Kenneth Rogoff sheds light on why growth in India has slowed down under its UPA coalition government:
For many years, India benefited from the long-lasting impact of economic liberalization in the early 1990’s. Back then, Singh, as finance minister, played a central role. He could count on the IMF – which had real policy leverage, owing to India’s need for a bailout program in 1991 – to provide external support to counter the huge internal obstacles to reform. Today, however, there is no external counterweight to the domestic political pressure that is stalling further liberalization.
True, India’s government must now consider growing threats to the country’s investment-grade credit rating. The major ratings agencies are increasingly complaining about the country’s lack of a growth strategy and its outsize budget deficits. But the impact has been limited, owing to the authorities’ ability to stuff debt down the throats of captive local banks, insurance companies, and pension funds.
Indeed, this “financial repression” tax on domestic savers remains a huge opaque source of funding for India’s debt-ridden government. It also prevents funds from being channeled to private-sector investment projects with far higher rates of return than the government can offer. [Emphasis added]
Meanwhile, Andrés Velasco, the former Chilean foreign minister, offers advice for how Brazil might achieve sustainable growth. His basic recipe involves public sector surpluses, increased public and private sector infrastructure investment, and growth-friendly monetary policy.

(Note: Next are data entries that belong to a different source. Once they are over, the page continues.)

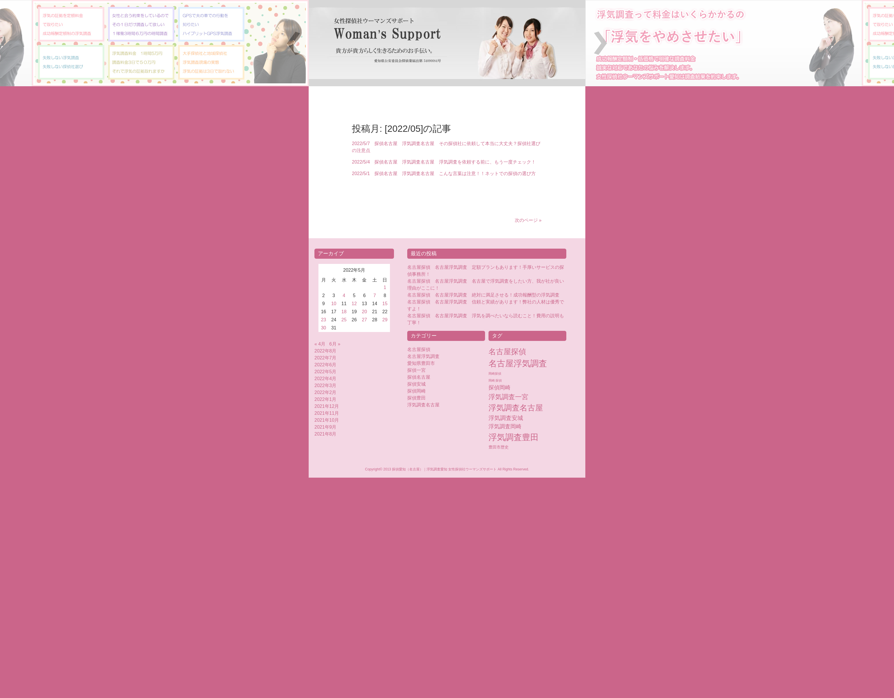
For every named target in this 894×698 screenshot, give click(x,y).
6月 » (334, 344)
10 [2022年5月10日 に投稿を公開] (333, 303)
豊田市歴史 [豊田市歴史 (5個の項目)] (499, 447)
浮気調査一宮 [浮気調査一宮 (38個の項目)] (508, 397)
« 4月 (319, 344)
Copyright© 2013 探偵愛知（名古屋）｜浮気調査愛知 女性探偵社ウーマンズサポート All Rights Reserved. (447, 469)
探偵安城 (416, 384)
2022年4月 (325, 378)
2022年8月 (325, 350)
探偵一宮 (416, 370)
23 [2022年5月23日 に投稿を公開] (323, 319)
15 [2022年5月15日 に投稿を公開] (385, 303)
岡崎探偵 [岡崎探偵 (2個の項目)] (495, 373)
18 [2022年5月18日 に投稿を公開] (344, 311)
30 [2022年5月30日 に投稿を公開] (323, 327)
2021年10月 (326, 420)
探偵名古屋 (418, 377)
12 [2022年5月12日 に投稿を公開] (354, 303)
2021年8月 (325, 433)
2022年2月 (325, 392)
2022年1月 (325, 399)
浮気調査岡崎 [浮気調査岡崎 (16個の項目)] (505, 426)
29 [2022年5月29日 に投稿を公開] (385, 319)
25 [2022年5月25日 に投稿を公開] (344, 319)
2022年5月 (325, 371)
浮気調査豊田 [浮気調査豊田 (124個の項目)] (514, 437)
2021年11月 (326, 413)
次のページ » (528, 220)
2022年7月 (325, 357)
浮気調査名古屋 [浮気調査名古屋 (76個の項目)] (516, 408)
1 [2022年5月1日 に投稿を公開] (385, 287)
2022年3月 (325, 385)
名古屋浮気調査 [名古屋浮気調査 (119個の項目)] (518, 363)
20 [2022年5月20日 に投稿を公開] (364, 311)
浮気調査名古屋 (423, 404)
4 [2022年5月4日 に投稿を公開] (344, 295)
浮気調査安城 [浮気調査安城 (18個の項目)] (506, 418)
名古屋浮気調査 (423, 356)
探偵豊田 (421, 397)
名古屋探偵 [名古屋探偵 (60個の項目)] (507, 352)
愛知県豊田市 (421, 363)
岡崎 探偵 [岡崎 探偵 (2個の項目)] (495, 380)
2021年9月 (325, 427)
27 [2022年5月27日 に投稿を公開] (364, 319)
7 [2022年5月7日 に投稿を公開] (375, 295)
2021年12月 (326, 406)
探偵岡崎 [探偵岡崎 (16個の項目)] (499, 387)
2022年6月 (325, 364)
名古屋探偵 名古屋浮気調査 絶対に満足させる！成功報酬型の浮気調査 (483, 294)
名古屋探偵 (418, 349)
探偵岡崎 (418, 391)
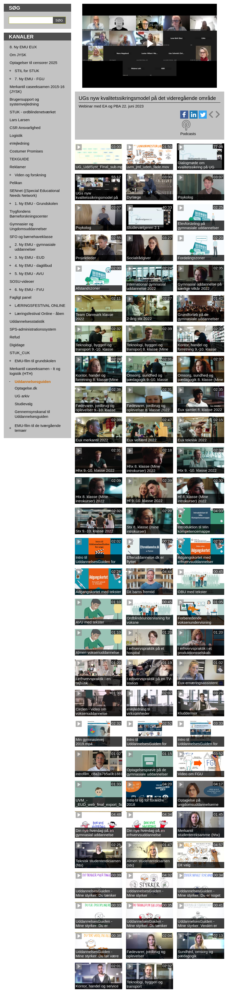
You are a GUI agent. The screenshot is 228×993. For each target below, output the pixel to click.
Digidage (17, 345)
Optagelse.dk (26, 388)
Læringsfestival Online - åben (39, 313)
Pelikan (16, 183)
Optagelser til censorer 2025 (33, 62)
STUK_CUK (20, 353)
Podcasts (188, 134)
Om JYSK (18, 55)
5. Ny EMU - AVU (29, 273)
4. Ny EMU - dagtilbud (33, 265)
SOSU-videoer (22, 281)
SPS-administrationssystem (33, 329)
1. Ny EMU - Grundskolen (36, 203)
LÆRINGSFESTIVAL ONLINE (40, 305)
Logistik (16, 135)
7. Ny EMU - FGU (30, 79)
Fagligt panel (20, 297)
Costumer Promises (26, 151)
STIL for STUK (27, 71)
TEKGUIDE (19, 159)
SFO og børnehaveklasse (31, 236)
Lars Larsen (20, 120)
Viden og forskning (30, 175)
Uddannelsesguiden (33, 381)
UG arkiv (22, 396)
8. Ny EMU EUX (23, 47)
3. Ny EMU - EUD (30, 257)
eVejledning (19, 143)
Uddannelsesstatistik (27, 321)
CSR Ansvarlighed (25, 127)
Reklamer (18, 167)
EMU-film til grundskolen (35, 361)
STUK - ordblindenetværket (33, 112)
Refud (15, 337)
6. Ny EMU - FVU (29, 289)
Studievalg (23, 404)
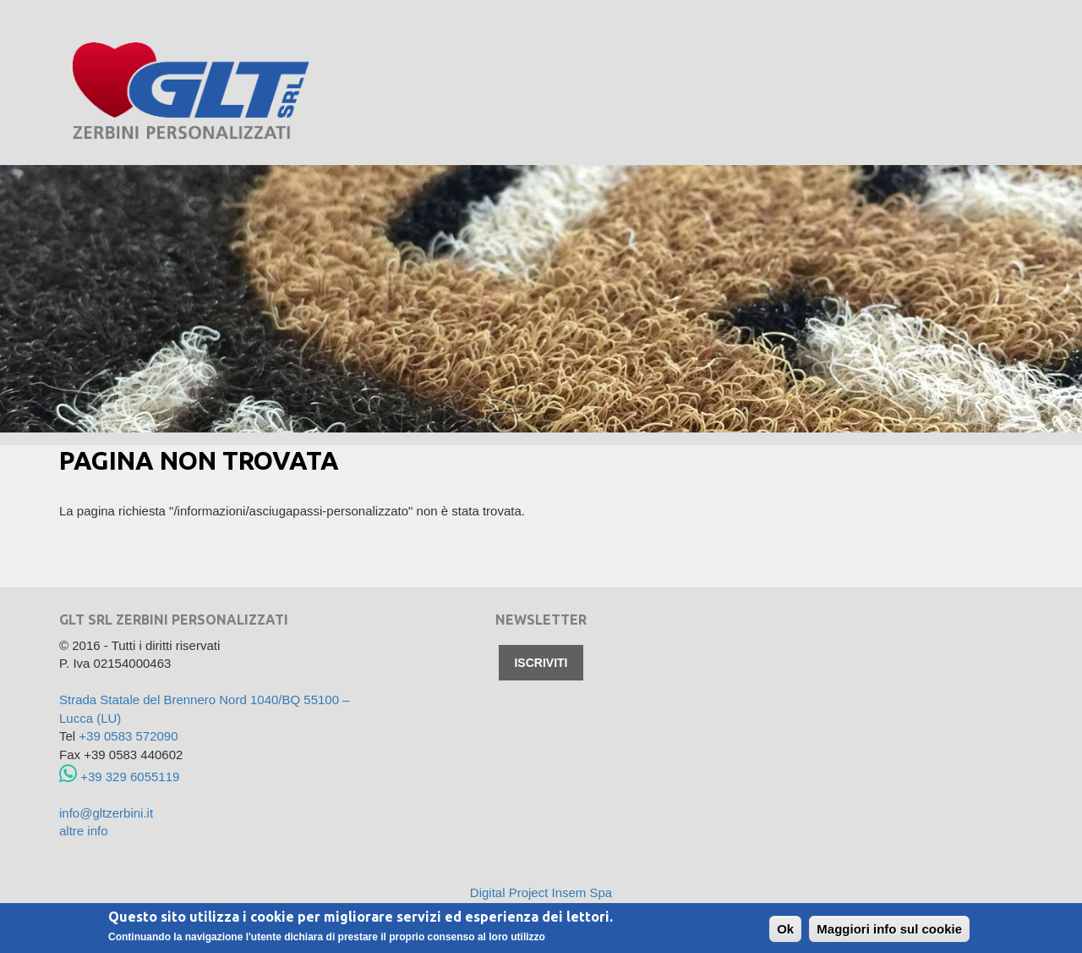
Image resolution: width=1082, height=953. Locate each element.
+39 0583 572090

And Naomi Rovnick has an article for Quartz on the threat subprime debt poses to China’s financial system:
[W]hen the Beijing government unleashed its massive economic stimulus in 2009-10, China may have actually broken its banks for the long term. During the stimulus years, government officials told bankers to lend money to local governments for make-work projects that were probably unnecessary, leading to a pile up of doubtful municipal debts. So while ICBC on Oct. 30 reported a non-performing loan ratio (polite parlance for debts that may never be repaid) of a mere 0.87% of total assets, there is much suspicion that Chinese banks are not acknowledging the true extent of their soured loans. They may be “evergreening” (i.e., rolling over), reclassifying, or simply not recording them.